L’autre enseignement du vote âgé, c’est la puissance mobilisatrice de cet électorat.

Lors du premier tour, l’abstention ne dépassait pas les 12% pour la catégorie des 60-69 ans. C’est beaucoup moins que pour les 18-24 ans (42%), les 25-34 (46%) et pour les 35-49 ans (22%). Passé 70 ans, l’abstention remonte légèrement avec 23% des plus de 70 ans.

Même configuration en 2017, où l’abstention était de 16% chez les 60-69 ans et 12% chez les plus de 70 ans. Pour les élections intermédiaires, l’écart est plus notable encore : pour les municipales de 2014 (celles de 2020 sont biaisées par la crise Covid), les plus de 65 ans étaient deux fois plus mobilisés (81 %) que les 18-24 ans (47 %) !

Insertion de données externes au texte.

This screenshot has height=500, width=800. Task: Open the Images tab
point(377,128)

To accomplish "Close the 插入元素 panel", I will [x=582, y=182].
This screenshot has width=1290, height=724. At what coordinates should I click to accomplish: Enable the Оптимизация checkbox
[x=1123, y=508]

Cette implication s’explique par un ancrage territorial qui favorise la participation à la vie sociale, que ce soit à l’échelon local et national. Rappelons que 8 retraités sur 10 sont propriétaires de leur résidence principale.

Ruée vers « l’or gris »

Emmanuel Macron et Marine Le Pen, désormais au second tour, ont placé le troisième âge au cœur de leur projet politique. Une nouvelle ruée vers « l’or gris » qui a entrainé tous les candidats. Augmentation des pensions de retraites, autonomie, pouvoir d’achat… à gauche comme à droite, le sort des ainés est devenu une priorité.

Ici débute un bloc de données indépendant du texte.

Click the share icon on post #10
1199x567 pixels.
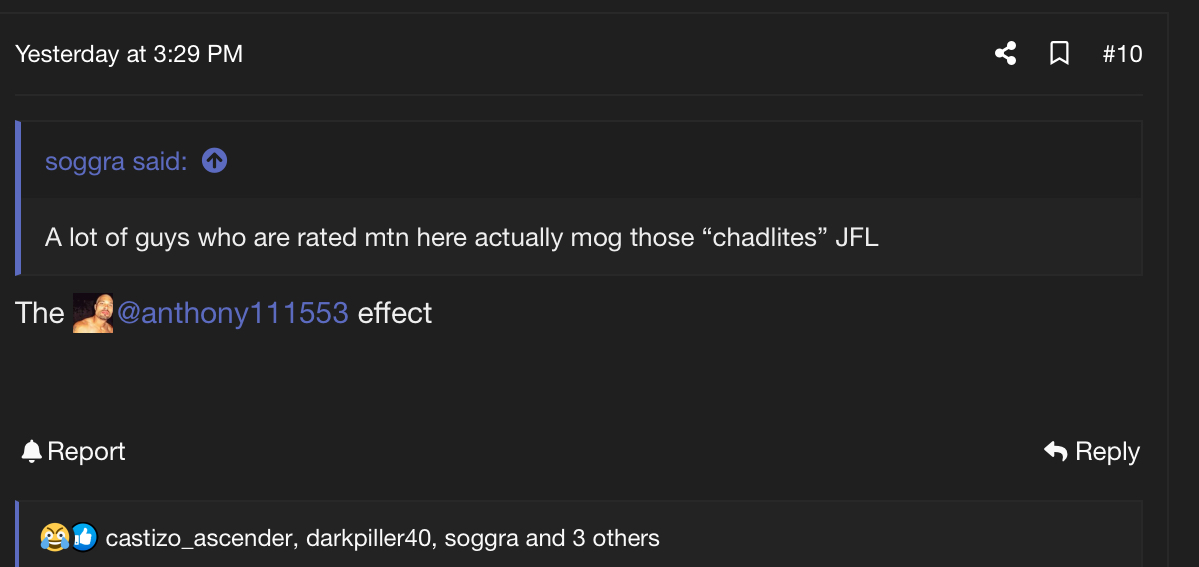[x=1005, y=53]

Si la réforme des retraites engagée par le Président de la République– allongement de la durée de travail à 65 ans –  a provoqué des remous dans la population, c’est moins le cas parmi les retraités. D’après un sondage IPOS ces derniers sont moins convaincus (53%) par le retour de la retraite à 60 (avant la réforme de 2010) que le reste de la population (71% parmi tous les Français).

Après avoir fait l’impasse sur la sortie de l’euro ces dernières années, la candidate du Rassemblement national est également revenue sur la retraite à 60 ans « pour tous ». Elle souhaite dorénavant « permettre à ceux qui ont commencé à travailler avant 20 ans pendant 40 annuités de prendre leur retraite à 60 ans ». Deux inflexions vues comme des compromis en faveur l’électorat âgé.

Les séniors sont-ils les nouveaux « faiseurs de rois » ? Une question légitime, d’autant que se sont constitués partout en Europe de véritables forces sociétales de défense de leurs intérêts. En France, la Confédération Française des Retraités (CFR) rassemble 6 fédérations, et revendique 1,5 million d’adhérents, l’objectif étant de « mieux faire entendre la voix des retraités ». Ce pouvoir structuré qui émerge depuis une trentaine d’année a de plus en plus d’influence sur les pouvoirs publics.

Si les plus de 65 ans représentent 19% de la population et un tiers des votants aujourd’hui, leur place dans la société ne fera que croître. En 2030, les plus de 65 ans représenteront 30 % de la population française.